Inflammasomes in Colitis and Colorectal Cancer: Mechanism of Action and Therapies

Abstract

Colorectal cancer is a multifactorial disease and a leading cause of cancer-related deaths worldwide. Inflammation is a driver across multiple stages in the development of colorectal cancer. The inflammasome is a cytosolic multiprotein complex of the innate immune system central to the regulation of inflammation, pyroptosis, and other cellular processes important for maintaining gut homeostasis. Studies using mouse models of colitis and colitis-associated colorectal cancer have highlighted diverse and sometimes contrasting roles of inflammasomes in maintaining a balance between intestinal barrier function and the gut microbiota. In addition, persistent and/or dysregulated stimulation of inflammasome sensors finetune inflammation and tumorigenesis in the intestine. This review highlights the emerging role of inflammasome signaling in colitis and colitis-associated colorectal cancer. We also review the key mechanisms by which inflammasome signaling modulate inflammation and tumor development. Finally, we speculate the importance of using more tightly regulated experimental approaches to examine the role of gut microbiota in colorectal cancer.
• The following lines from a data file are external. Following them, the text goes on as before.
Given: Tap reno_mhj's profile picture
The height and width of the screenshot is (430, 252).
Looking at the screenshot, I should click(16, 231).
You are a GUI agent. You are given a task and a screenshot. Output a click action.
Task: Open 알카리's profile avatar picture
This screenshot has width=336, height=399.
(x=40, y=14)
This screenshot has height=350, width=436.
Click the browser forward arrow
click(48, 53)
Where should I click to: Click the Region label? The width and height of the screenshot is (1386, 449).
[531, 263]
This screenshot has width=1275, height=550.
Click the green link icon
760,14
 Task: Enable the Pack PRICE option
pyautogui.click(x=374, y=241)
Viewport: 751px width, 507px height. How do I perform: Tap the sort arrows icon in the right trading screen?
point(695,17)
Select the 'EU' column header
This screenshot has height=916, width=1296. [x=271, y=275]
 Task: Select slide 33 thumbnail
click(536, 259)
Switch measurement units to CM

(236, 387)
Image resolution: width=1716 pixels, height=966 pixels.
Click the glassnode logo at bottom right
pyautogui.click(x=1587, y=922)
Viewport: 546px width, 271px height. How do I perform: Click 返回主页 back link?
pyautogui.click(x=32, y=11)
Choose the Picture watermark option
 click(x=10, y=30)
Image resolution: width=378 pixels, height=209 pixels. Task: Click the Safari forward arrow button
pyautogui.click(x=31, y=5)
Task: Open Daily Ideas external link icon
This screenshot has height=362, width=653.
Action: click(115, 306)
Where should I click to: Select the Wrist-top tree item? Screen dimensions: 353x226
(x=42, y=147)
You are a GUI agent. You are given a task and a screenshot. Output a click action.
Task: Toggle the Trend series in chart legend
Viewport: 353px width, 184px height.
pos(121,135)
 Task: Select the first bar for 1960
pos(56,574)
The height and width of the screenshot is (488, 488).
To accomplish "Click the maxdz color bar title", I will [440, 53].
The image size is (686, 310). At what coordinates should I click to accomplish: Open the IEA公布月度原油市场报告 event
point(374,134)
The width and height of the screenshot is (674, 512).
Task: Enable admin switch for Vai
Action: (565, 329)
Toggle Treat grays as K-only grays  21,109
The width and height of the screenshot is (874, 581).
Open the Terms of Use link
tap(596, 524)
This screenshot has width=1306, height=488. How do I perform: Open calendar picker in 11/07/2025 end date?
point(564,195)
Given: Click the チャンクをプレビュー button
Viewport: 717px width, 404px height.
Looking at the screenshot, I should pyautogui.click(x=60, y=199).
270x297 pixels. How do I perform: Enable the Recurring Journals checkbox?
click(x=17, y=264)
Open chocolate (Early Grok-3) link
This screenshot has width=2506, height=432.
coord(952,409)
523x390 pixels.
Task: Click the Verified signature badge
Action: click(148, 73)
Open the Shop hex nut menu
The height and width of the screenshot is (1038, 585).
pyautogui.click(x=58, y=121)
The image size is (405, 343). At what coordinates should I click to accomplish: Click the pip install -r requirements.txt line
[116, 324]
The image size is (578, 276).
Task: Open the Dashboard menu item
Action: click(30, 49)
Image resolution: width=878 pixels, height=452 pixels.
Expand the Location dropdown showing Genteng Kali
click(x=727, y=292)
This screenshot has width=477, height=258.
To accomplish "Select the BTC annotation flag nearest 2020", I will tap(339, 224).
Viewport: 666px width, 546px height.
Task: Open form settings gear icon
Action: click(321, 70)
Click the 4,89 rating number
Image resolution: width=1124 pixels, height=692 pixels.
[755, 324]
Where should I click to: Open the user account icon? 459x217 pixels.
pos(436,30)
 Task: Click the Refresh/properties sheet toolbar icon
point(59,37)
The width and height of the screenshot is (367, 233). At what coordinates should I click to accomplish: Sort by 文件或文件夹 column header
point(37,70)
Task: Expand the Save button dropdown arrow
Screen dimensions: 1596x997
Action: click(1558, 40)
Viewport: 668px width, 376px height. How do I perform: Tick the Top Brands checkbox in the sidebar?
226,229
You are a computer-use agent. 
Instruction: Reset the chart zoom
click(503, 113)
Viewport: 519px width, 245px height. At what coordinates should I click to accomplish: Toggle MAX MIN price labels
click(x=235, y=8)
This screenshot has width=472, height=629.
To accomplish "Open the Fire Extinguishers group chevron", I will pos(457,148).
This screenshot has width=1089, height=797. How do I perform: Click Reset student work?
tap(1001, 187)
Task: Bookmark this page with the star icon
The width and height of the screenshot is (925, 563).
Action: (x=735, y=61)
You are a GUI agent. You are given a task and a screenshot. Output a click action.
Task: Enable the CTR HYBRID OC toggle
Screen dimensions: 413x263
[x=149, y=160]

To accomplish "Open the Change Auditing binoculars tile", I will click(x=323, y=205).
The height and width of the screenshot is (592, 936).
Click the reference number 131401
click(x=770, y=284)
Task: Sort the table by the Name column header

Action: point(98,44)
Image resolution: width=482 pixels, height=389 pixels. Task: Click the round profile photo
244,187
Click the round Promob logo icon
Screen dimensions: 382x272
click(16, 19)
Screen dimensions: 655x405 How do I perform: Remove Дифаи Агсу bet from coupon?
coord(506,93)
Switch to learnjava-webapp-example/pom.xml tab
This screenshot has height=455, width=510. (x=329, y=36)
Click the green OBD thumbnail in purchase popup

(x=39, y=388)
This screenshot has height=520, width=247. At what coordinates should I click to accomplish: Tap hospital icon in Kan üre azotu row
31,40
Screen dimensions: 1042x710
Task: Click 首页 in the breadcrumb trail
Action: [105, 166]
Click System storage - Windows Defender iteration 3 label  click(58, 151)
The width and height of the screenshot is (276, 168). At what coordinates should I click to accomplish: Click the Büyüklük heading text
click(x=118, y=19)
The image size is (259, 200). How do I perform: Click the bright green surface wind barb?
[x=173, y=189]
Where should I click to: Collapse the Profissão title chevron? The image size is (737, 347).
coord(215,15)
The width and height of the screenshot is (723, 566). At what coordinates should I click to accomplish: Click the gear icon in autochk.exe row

Keywords: Inflammasomes; cancer; colitis; innate immunity; microbiome; microbiota; organelle; therapy.

Figure 1

Critical role of inflammasomes and related molecules in colitis and colorectal cancer. The inflammasome sensors NLRP1b, NLRP3, NLRP6, and Pyrin can sense danger-associated molecular patterns (DAMPs) and/or pathogen-associated molecular patterns (PAMPs) leading to the formation of an inflammasome complex containing the adaptor protein ASC and the cysteine protease caspase-1. Activation of caspase-1 mediates the cleavage of pro-IL-1β, pro-IL-18, and the pore-forming protein gasdermin D (GSDMD) into their bioactive form. Human caspase-4, 5 or mouse caspase-11 can sense intracellular lipopolysaccharide (one of the PAMPs derived from Gram-negative bacteria) leading to cleavage of GSDMD and pyroptosis. The pore-forming fragment of gasdermin D (GSDMD-N) induces potassium efflux which activates the NLRP3 inflammasome and caspase-1-dependent maturation of IL-1β and IL-18. IL-1β is linked to the development of colitis and colorectal cancer, however, IL-1R signaling elicits cell-type-specific responses. For instance, IL-1R1 signaling in epithelial and T-cells is pro-tumorigenic, whereas in myeloid cells, particularly neutrophils, prevents inflammation and colorectal cancer progression. IL-18 and IL-18 receptor signaling confer protection against both colitis and colorectal cancer. IL-18 also promotes downregulation of soluble IL-22-binding protein (IL-22BP), which controls the ability of IL-22 to suppress inflammation or induce tumorigenesis in the gut. In addition, NLRP6 promotes the secretion of mucin and anti-microbial peptides (AMPs) in intestinal epithelial cells and provides protection against colitis and colitis-associated colorectal cancer. AIM2 inhibits the phosphorylation of DNA-dependent protein kinase (DNA-PK) which induces colorectal tumorigenesis via activation of AKT and the transcription factor MYC. NAIP1–6 proteins, present in mouse intestinal epithelial cells, can control tumorigenesis by limiting the phosphorylation of signal transducer and activator of transcription 3 (STAT3). Furthermore, NLRC4 can block cellular proliferation and protects against colorectal cancer. In addition to the protective roles, inflammasomes and their components have detrimental roles in colitis and colorectal cancer.